I am presenting the famous seventeenth century quarrel of ancients and Moderns as, at least in part, a birth pang of the Scientific Revolution, and a way of understanding an inevitable suspicion that arose in this time between nascent scientists and entrenched humanists. The mistrust between scientists and humanists should have dissipated long ago, but it has unfortunately persisted as our legacy today. I wish to show the complexity and multifaceted character of this founding debate, so that we do not conceptualize the birth and later history of modern science as a war with two unambiguous sides. We do not want to think of a clean dichotomy that sees, on one side, dogmatic and hidebound humanities holding the fort of Antiquity, and, on the other side, a progressive assault and inevitable break by defenders of free inquiry and the power of new discovery. First of all, no mutual hatred ever existed; nearly all founders of the scientific Revolution revered (and liberally quoted) the great sources of Antiquity. They also believed (and proved) that knowledge could progress by building upon those admirable foundations. For example, both Bacon’s paradox and particularly Newton’s admirable image of Antiquity have a firm foundation anchored by intellectual giants. Second, insofar as we may specific sides in the quarrel between Ancients and Moderns, the scorecard of disciplinary affiliations does not identify the players of this particular game. In particular, the ranks of modernists did not include only the new scientific scholars but also encompassed many prominent intellectuals from literary and other humanistic callings, including the theologian Hakewill. (260 words)

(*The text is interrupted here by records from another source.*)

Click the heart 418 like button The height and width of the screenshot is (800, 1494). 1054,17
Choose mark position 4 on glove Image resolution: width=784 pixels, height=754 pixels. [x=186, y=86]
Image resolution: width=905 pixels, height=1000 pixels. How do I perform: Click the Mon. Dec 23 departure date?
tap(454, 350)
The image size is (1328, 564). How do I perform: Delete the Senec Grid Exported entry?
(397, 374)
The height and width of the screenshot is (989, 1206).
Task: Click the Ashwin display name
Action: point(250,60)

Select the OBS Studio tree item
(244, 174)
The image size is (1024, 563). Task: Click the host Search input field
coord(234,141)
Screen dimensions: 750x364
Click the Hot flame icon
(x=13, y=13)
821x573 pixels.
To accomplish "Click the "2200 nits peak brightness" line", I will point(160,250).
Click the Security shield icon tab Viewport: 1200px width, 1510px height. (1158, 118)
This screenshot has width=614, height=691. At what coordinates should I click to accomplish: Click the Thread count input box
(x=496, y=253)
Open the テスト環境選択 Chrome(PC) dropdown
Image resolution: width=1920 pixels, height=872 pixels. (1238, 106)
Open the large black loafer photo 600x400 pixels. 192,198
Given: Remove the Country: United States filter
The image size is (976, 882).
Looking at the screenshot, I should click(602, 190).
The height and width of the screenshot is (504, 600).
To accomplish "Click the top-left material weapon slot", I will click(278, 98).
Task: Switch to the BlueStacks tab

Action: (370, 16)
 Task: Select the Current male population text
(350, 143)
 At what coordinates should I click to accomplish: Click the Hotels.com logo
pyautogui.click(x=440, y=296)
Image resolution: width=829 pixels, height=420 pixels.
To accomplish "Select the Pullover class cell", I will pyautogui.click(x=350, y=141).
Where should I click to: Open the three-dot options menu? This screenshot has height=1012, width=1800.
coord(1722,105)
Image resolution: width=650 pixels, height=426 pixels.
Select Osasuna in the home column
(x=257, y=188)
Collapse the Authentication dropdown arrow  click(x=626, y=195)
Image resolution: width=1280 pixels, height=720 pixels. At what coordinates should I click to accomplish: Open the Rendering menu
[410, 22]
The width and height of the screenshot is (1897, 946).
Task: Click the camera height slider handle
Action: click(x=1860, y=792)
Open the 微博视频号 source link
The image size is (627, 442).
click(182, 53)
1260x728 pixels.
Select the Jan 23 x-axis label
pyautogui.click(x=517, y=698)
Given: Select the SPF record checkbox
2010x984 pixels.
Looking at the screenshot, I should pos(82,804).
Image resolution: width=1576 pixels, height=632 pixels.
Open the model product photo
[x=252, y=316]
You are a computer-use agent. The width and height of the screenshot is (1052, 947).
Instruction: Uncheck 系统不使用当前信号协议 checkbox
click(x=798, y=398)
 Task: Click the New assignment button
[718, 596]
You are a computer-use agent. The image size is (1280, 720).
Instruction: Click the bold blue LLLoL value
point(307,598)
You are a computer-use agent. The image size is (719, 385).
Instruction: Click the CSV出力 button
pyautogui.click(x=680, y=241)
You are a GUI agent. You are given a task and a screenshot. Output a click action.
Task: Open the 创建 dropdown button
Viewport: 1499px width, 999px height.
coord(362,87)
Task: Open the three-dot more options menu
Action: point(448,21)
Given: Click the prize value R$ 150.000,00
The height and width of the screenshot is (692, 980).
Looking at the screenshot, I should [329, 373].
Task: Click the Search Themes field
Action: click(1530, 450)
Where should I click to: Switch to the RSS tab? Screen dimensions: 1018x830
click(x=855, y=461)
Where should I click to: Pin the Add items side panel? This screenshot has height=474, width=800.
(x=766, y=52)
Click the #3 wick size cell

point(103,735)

Version 2—concise; direct; organized

I present the seventeenth-century quarrel between ancients and Moderns as a birth pang of the Scientific Revolution, a conflict between humanists and the first scientists. I wish to show the complexity of this debate so that we do not view the birth of modern science as a war between humanism and science, a distrust that unfortunately still persists. First, no mutual hatred ever existed: nearly all founders of the scientific Revolution revered the great sources of Antiquity. They also believed (and proved) that knowledge could progress by building upon those revered foundations. For example, both Bacon’s paradox and particularly Newton’s admirable image of Antiquity have a firm intellectual basis. Second, in the Ancients vs. Moderns quarrel disciplinarity was not a factor: the ranks of modernists included intellectuals from all fields, including the theologian Hakewill. (134 words)

Paragraph 8

Learning how to turn in homework assignments on time is one of the most valuable skills that college students can take with them into the working world. Though the workforce may not assign homework to its workers in the traditional sense, many of the objectives and jobs that need to be completed require that employees work with deadlines. The deadlines that students encounter in the classroom may be different in content when compared to the deadlines of the workforce, but the importance of meeting those deadlines is the same. In fact, failure to meet deadlines in both the classroom and the workforce can have serious consequences. For example, in the classroom, students form a contract with the teacher and the university when they enroll in a class. That contract requires that students complete the assignments and objectives set forth by the course's instructor in a specified time to receive a grade and credit for the course. Accordingly, just as a student risks failing in the classroom if he/she does not meet the deadline for a homework assignment, so, too, does that student risk termination in the workforce. When a student fails to complete assignments by the deadline, the student breaks his/her contract with the university and the teacher. This often leaves the teacher with no other recourse than to fail the student and the university with no other recourse than to deny the student credit for the course. Developing good habits of turning in assignments now will aid your performance as a future participant in the working world.